Records for the task Block Start

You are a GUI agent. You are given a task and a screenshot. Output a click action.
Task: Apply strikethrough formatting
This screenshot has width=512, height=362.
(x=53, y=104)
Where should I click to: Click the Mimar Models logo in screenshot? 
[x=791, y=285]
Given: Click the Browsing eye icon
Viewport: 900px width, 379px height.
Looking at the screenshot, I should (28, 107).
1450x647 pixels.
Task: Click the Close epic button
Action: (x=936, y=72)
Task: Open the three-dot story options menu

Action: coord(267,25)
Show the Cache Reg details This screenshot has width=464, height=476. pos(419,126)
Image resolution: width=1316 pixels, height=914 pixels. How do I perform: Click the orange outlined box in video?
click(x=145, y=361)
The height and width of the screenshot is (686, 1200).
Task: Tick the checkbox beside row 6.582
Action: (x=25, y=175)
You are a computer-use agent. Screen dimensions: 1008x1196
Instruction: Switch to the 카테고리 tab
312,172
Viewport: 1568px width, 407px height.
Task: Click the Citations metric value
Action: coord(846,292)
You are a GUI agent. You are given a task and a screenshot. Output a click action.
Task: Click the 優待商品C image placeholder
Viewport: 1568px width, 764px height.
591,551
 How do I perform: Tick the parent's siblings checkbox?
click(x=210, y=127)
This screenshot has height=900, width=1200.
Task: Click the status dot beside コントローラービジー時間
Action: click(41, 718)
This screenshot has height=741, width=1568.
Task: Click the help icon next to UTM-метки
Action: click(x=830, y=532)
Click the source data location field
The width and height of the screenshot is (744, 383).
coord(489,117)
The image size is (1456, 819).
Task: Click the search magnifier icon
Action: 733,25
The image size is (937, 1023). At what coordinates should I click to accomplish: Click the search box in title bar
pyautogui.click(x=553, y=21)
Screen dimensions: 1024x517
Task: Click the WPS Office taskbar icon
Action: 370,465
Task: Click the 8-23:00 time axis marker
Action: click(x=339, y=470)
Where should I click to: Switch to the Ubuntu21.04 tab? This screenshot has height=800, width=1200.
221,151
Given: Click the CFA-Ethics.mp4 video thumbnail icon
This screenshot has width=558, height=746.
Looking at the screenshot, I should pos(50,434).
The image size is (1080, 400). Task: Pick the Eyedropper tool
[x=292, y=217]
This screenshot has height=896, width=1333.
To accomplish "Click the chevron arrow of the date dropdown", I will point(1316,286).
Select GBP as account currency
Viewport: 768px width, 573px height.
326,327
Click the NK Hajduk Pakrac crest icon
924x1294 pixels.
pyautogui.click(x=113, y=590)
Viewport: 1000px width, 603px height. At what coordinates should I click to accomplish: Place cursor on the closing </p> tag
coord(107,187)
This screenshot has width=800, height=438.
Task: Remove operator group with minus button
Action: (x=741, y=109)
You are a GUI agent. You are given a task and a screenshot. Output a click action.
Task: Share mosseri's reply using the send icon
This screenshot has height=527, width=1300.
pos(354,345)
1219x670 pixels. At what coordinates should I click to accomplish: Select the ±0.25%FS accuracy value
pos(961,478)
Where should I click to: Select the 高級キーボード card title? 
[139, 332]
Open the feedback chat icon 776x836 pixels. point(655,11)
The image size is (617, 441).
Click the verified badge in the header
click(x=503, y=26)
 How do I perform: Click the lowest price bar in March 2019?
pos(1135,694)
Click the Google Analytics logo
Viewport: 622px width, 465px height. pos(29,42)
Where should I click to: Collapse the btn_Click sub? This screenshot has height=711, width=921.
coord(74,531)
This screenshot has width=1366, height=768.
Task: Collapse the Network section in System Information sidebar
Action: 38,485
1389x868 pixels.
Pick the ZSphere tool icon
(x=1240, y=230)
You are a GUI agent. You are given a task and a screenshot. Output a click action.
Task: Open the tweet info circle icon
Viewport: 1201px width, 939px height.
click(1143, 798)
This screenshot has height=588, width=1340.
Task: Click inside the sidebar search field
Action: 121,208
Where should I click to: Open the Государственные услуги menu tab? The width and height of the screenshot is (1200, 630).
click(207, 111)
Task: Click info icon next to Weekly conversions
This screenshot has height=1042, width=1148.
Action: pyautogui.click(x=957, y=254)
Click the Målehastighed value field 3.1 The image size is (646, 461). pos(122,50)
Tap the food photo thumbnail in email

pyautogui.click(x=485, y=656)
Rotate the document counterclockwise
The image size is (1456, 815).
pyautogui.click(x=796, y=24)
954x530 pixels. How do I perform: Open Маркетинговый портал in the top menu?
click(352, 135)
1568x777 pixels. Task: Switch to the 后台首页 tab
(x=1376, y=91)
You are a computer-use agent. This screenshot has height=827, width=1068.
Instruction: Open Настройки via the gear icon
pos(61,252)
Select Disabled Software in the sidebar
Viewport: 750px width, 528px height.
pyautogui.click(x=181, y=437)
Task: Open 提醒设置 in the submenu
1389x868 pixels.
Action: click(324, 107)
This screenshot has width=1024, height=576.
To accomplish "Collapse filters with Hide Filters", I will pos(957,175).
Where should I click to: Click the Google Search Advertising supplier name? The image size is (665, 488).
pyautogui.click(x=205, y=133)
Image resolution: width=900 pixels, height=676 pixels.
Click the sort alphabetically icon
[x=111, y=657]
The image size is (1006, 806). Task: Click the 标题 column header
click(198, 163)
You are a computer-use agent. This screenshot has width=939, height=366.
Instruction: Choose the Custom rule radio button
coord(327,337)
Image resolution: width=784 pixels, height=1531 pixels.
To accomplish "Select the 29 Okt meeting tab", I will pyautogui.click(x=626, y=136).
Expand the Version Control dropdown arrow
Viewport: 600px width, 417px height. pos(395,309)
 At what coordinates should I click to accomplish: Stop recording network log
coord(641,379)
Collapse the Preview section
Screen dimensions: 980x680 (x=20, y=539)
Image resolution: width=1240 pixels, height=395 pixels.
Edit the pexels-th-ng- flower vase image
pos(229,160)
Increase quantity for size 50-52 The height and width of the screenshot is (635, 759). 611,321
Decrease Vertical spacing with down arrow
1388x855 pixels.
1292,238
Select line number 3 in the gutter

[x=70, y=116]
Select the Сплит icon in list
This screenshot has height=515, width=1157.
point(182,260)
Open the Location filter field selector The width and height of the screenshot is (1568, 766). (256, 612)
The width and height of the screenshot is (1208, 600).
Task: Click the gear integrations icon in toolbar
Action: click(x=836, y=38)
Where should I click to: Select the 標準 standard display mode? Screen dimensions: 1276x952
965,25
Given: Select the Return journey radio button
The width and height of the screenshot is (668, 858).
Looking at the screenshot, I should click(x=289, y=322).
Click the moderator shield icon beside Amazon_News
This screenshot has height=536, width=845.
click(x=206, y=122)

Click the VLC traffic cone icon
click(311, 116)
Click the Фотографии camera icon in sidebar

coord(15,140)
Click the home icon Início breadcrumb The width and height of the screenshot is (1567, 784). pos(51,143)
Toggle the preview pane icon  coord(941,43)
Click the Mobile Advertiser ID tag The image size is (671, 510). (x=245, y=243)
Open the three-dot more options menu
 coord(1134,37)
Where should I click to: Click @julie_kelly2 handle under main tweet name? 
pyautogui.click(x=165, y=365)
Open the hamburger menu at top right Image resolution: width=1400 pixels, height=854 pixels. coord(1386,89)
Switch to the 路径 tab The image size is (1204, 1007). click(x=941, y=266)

Records for the task Block End

### Task prompt
What this task asks for is an exact copy of the material above.

### Written solution
You are a GUI agent. You are given a task and a screenshot. Output a click action.
Task: Apply strikethrough formatting
This screenshot has width=512, height=362.
(x=53, y=104)
Where should I click to: Click the Mimar Models logo in screenshot? 
[x=791, y=285]
Given: Click the Browsing eye icon
Viewport: 900px width, 379px height.
Looking at the screenshot, I should (28, 107).
1450x647 pixels.
Task: Click the Close epic button
Action: (x=936, y=72)
Task: Open the three-dot story options menu

Action: coord(267,25)
Show the Cache Reg details This screenshot has width=464, height=476. pos(419,126)
Image resolution: width=1316 pixels, height=914 pixels. How do I perform: Click the orange outlined box in video?
click(x=145, y=361)
The height and width of the screenshot is (686, 1200).
Task: Tick the checkbox beside row 6.582
Action: (x=25, y=175)
You are a computer-use agent. Screen dimensions: 1008x1196
Instruction: Switch to the 카테고리 tab
312,172
Viewport: 1568px width, 407px height.
Task: Click the Citations metric value
Action: coord(846,292)
You are a GUI agent. You are given a task and a screenshot. Output a click action.
Task: Click the 優待商品C image placeholder
Viewport: 1568px width, 764px height.
591,551
 How do I perform: Tick the parent's siblings checkbox?
click(x=210, y=127)
This screenshot has height=900, width=1200.
Task: Click the status dot beside コントローラービジー時間
Action: click(41, 718)
This screenshot has height=741, width=1568.
Task: Click the help icon next to UTM-метки
Action: click(x=830, y=532)
Click the source data location field
The width and height of the screenshot is (744, 383).
coord(489,117)
The image size is (1456, 819).
Task: Click the search magnifier icon
Action: 733,25
The image size is (937, 1023). At what coordinates should I click to accomplish: Click the search box in title bar
pyautogui.click(x=553, y=21)
Screen dimensions: 1024x517
Task: Click the WPS Office taskbar icon
Action: 370,465
Task: Click the 8-23:00 time axis marker
Action: click(x=339, y=470)
Where should I click to: Switch to the Ubuntu21.04 tab? This screenshot has height=800, width=1200.
221,151
Given: Click the CFA-Ethics.mp4 video thumbnail icon
This screenshot has width=558, height=746.
Looking at the screenshot, I should pos(50,434).
The image size is (1080, 400). Task: Pick the Eyedropper tool
[x=292, y=217]
This screenshot has height=896, width=1333.
To accomplish "Click the chevron arrow of the date dropdown", I will point(1316,286).
Select GBP as account currency
Viewport: 768px width, 573px height.
326,327
Click the NK Hajduk Pakrac crest icon
924x1294 pixels.
pyautogui.click(x=113, y=590)
Viewport: 1000px width, 603px height. At what coordinates should I click to accomplish: Place cursor on the closing </p> tag
coord(107,187)
This screenshot has width=800, height=438.
Task: Remove operator group with minus button
Action: (x=741, y=109)
You are a GUI agent. You are given a task and a screenshot. Output a click action.
Task: Share mosseri's reply using the send icon
This screenshot has height=527, width=1300.
pos(354,345)
1219x670 pixels. At what coordinates should I click to accomplish: Select the ±0.25%FS accuracy value
pos(961,478)
Where should I click to: Select the 高級キーボード card title? 
[139, 332]
Open the feedback chat icon 776x836 pixels. point(655,11)
The image size is (617, 441).
Click the verified badge in the header
click(x=503, y=26)
 How do I perform: Click the lowest price bar in March 2019?
pos(1135,694)
Click the Google Analytics logo
Viewport: 622px width, 465px height. pos(29,42)
Where should I click to: Collapse the btn_Click sub? This screenshot has height=711, width=921.
coord(74,531)
This screenshot has width=1366, height=768.
Task: Collapse the Network section in System Information sidebar
Action: 38,485
1389x868 pixels.
Pick the ZSphere tool icon
(x=1240, y=230)
You are a GUI agent. You are given a task and a screenshot. Output a click action.
Task: Open the tweet info circle icon
Viewport: 1201px width, 939px height.
click(1143, 798)
This screenshot has height=588, width=1340.
Task: Click inside the sidebar search field
Action: 121,208
Where should I click to: Open the Государственные услуги menu tab? The width and height of the screenshot is (1200, 630).
click(207, 111)
Task: Click info icon next to Weekly conversions
This screenshot has height=1042, width=1148.
Action: pyautogui.click(x=957, y=254)
Click the Målehastighed value field 3.1 The image size is (646, 461). pos(122,50)
Tap the food photo thumbnail in email

pyautogui.click(x=485, y=656)
Rotate the document counterclockwise
The image size is (1456, 815).
pyautogui.click(x=796, y=24)
954x530 pixels. How do I perform: Open Маркетинговый портал in the top menu?
click(352, 135)
1568x777 pixels. Task: Switch to the 后台首页 tab
(x=1376, y=91)
You are a computer-use agent. This screenshot has height=827, width=1068.
Instruction: Open Настройки via the gear icon
pos(61,252)
Select Disabled Software in the sidebar
Viewport: 750px width, 528px height.
pyautogui.click(x=181, y=437)
Task: Open 提醒设置 in the submenu
1389x868 pixels.
Action: click(324, 107)
This screenshot has width=1024, height=576.
To accomplish "Collapse filters with Hide Filters", I will pos(957,175).
Where should I click to: Click the Google Search Advertising supplier name? The image size is (665, 488).
pyautogui.click(x=205, y=133)
Image resolution: width=900 pixels, height=676 pixels.
Click the sort alphabetically icon
[x=111, y=657]
The image size is (1006, 806). Task: Click the 标题 column header
click(198, 163)
You are a computer-use agent. This screenshot has width=939, height=366.
Instruction: Choose the Custom rule radio button
coord(327,337)
Image resolution: width=784 pixels, height=1531 pixels.
To accomplish "Select the 29 Okt meeting tab", I will pyautogui.click(x=626, y=136).
Expand the Version Control dropdown arrow
Viewport: 600px width, 417px height. pos(395,309)
 At what coordinates should I click to accomplish: Stop recording network log
coord(641,379)
Collapse the Preview section
Screen dimensions: 980x680 (x=20, y=539)
Image resolution: width=1240 pixels, height=395 pixels.
Edit the pexels-th-ng- flower vase image
pos(229,160)
Increase quantity for size 50-52 The height and width of the screenshot is (635, 759). 611,321
Decrease Vertical spacing with down arrow
1388x855 pixels.
1292,238
Select line number 3 in the gutter

[x=70, y=116]
Select the Сплит icon in list
This screenshot has height=515, width=1157.
point(182,260)
Open the Location filter field selector The width and height of the screenshot is (1568, 766). (256, 612)
The width and height of the screenshot is (1208, 600).
Task: Click the gear integrations icon in toolbar
Action: click(x=836, y=38)
Where should I click to: Select the 標準 standard display mode? Screen dimensions: 1276x952
965,25
Given: Select the Return journey radio button
The width and height of the screenshot is (668, 858).
Looking at the screenshot, I should click(x=289, y=322).
Click the moderator shield icon beside Amazon_News
This screenshot has height=536, width=845.
click(x=206, y=122)

Click the VLC traffic cone icon
click(311, 116)
Click the Фотографии camera icon in sidebar

coord(15,140)
Click the home icon Início breadcrumb The width and height of the screenshot is (1567, 784). pos(51,143)
Toggle the preview pane icon  coord(941,43)
Click the Mobile Advertiser ID tag The image size is (671, 510). (x=245, y=243)
Open the three-dot more options menu
 coord(1134,37)
Where should I click to: Click @julie_kelly2 handle under main tweet name? 
pyautogui.click(x=165, y=365)
Open the hamburger menu at top right Image resolution: width=1400 pixels, height=854 pixels. coord(1386,89)
Switch to the 路径 tab The image size is (1204, 1007). click(x=941, y=266)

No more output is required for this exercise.